Что мог я теперь написать Вере? Что Калугин разбил подарок уральцев? Что отныне ни один волос не упадет с моей головы? Что больше я не штурман? Вера говорила: «Ты обязательно должен летать, я и за это тебя люблю».

Вспоминая сегодня об этих мучениях, я невольно улыбаюсь. Можно вспомнить даже большое горе в своей жизни и почувствовать удовлетворение оттого, что выстоял и выбрался из него.

Самое страшное - остаться одному, но всего страшнее - на войне. Нигде человек так не страдает от одиночества, как на войне. Всегда горько ошибаться, но нигде так не горько, как на войне.

Я потерял лучшего друга, я лишился возможности воевать так, как только и мог воевать, - от души.

Но я не был одинок, как мне тогда казалось. В один из этих печальных дней у майора состоялся разговор с флагштурманом полка о бомбометании с малых высот, о моем предложении, о моих будущих полетах. Я, разумеется, не знал об этом.
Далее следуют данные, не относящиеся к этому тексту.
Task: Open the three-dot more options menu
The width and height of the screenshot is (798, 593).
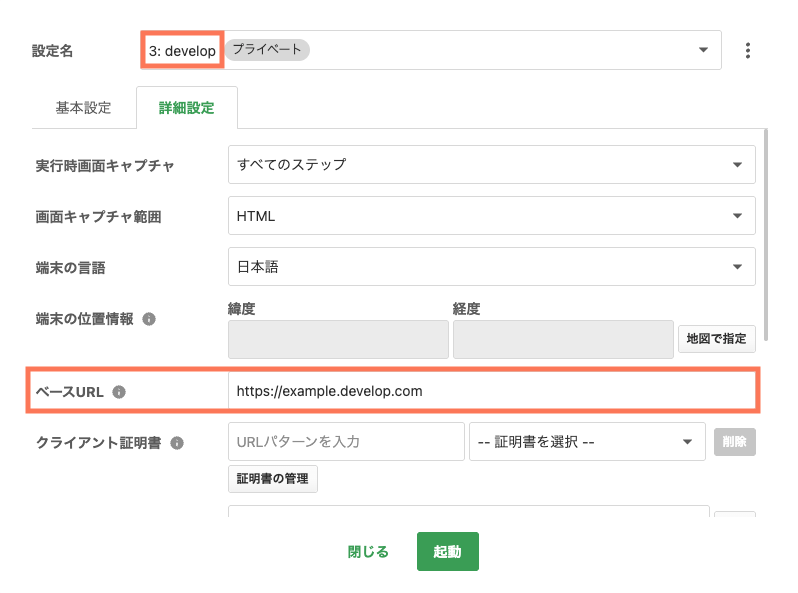Action: (747, 50)

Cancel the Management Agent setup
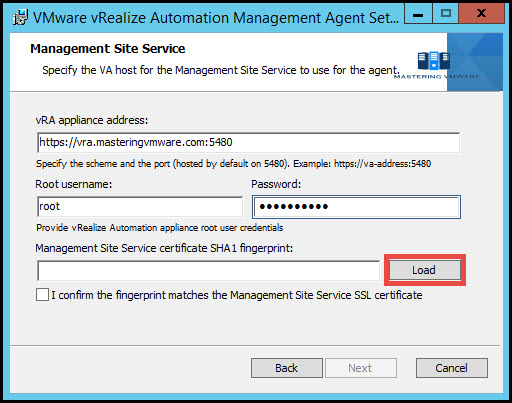coord(452,368)
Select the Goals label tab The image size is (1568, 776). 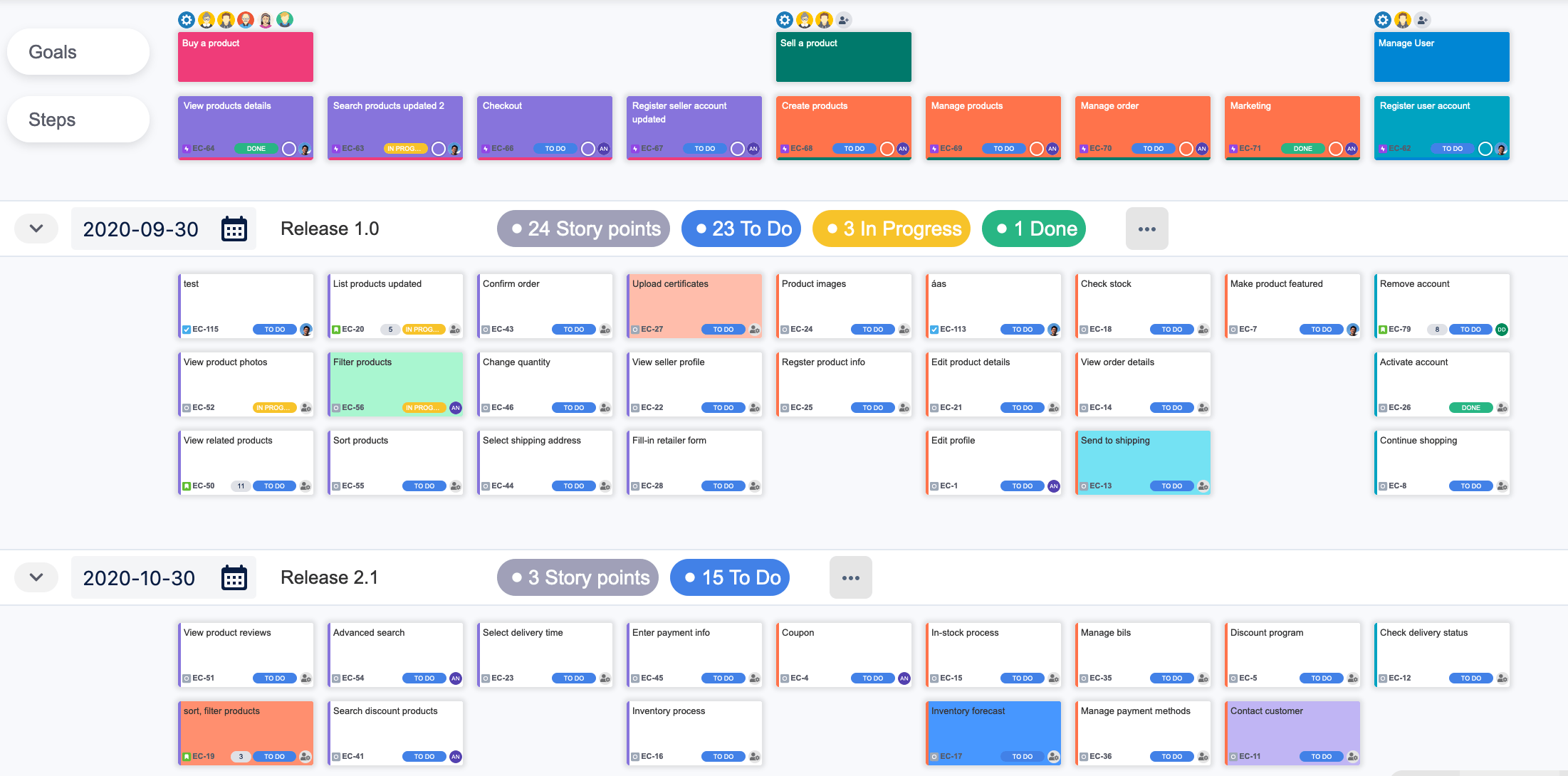click(x=76, y=51)
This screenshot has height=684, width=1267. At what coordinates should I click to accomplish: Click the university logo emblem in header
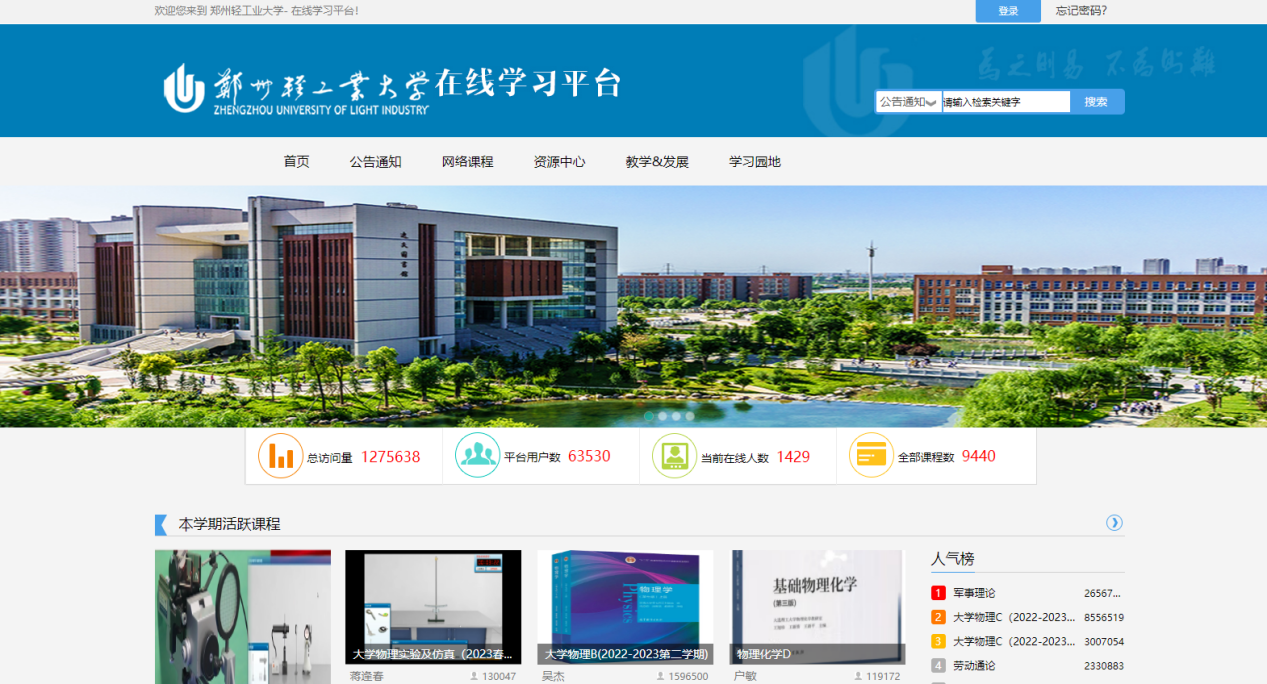click(184, 88)
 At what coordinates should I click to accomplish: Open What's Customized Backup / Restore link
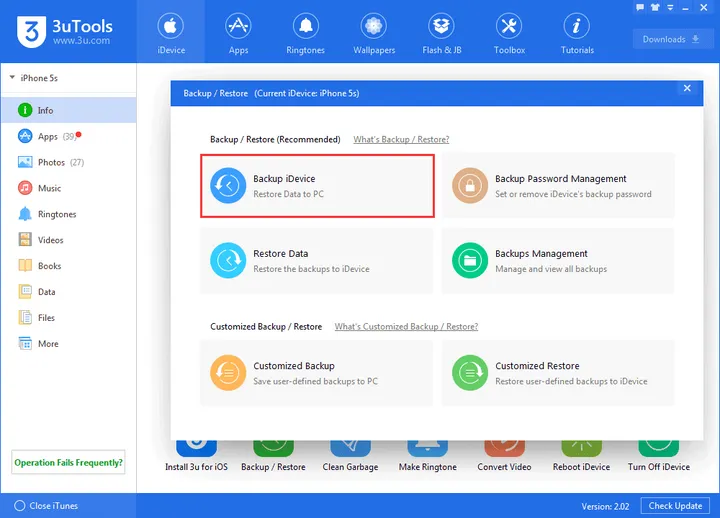[x=406, y=327]
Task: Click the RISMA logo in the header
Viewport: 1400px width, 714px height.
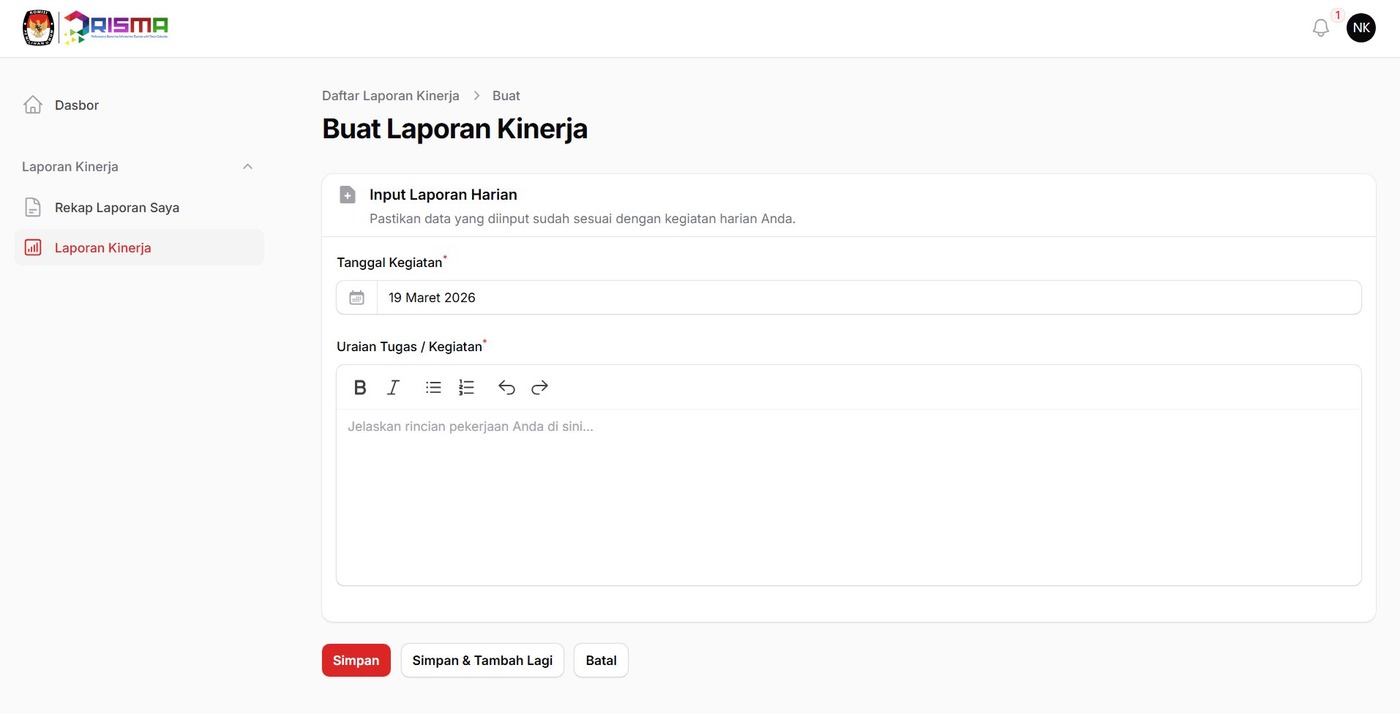Action: point(95,28)
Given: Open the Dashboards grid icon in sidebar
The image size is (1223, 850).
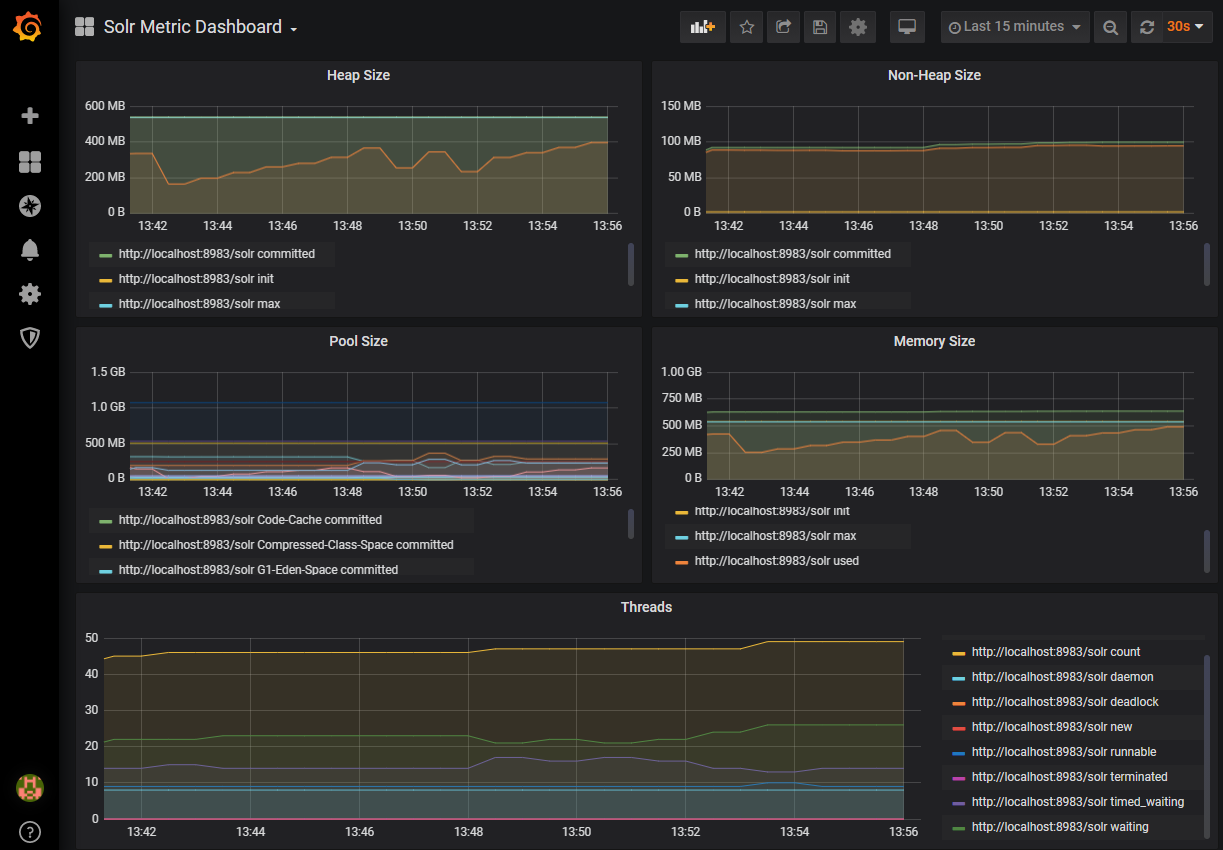Looking at the screenshot, I should click(x=30, y=162).
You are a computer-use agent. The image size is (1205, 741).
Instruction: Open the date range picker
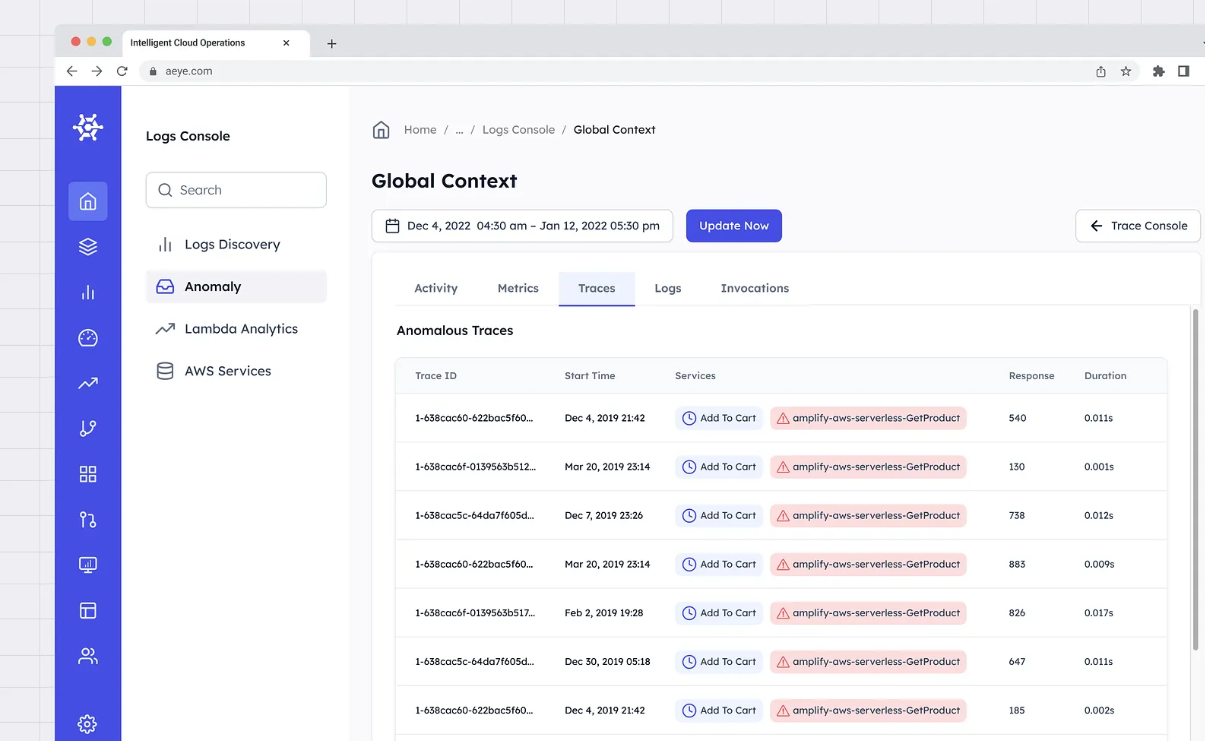point(522,226)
Получив новое назначение, я уложил свои моряцкие пожитки (у меня был старый и довольно внушительных размеров фибровый чемодан) и оставил землянку, в которой последнее время жил с Калугиным.

Я прошел, почти прячась, до нового КП. Мне казалось, что мой чемодан рассказывает каждому встречному о том, что со мной случилось.

Кстати, через несколько дней я узнал, что Калугин, рассвирепев по какому-то случаю на инженера (он теперь на все сердился), тоже переменил землянку, и так мы все разошлись.